* _Task requirements_: Give back exactly the lines of the material below that start at the line containing "For every named" and end at the line containing "Accessibilité (28, 2124)", and no others.

* _Source data_:

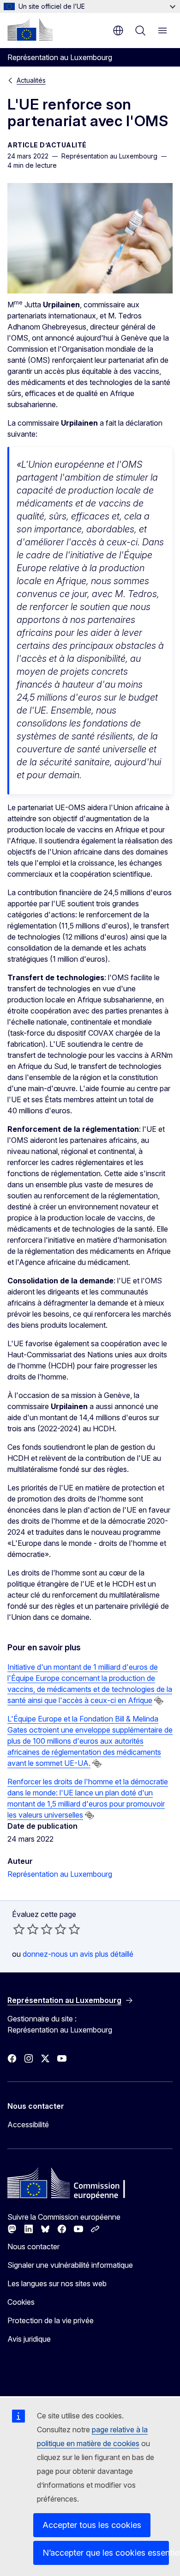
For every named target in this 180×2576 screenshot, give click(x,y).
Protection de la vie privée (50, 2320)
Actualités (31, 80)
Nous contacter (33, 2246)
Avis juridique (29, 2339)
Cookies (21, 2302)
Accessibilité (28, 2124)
--
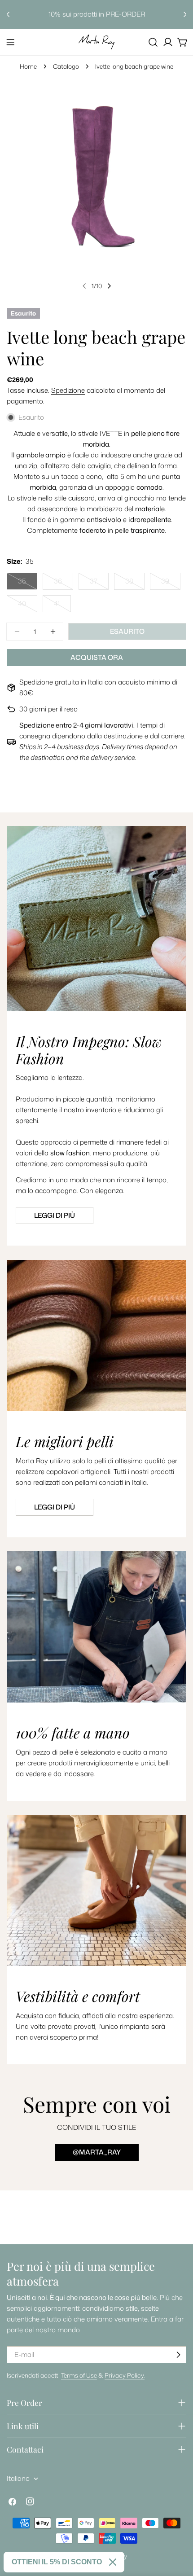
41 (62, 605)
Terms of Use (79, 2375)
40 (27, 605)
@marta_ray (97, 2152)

* _Reply_:
For every named target in this 180×2576 screenshot, give click(x,y).
Protection de la vie privée (50, 2320)
Actualités (31, 80)
Nous contacter (33, 2246)
Avis juridique (29, 2339)
Cookies (21, 2302)
Accessibilité (28, 2124)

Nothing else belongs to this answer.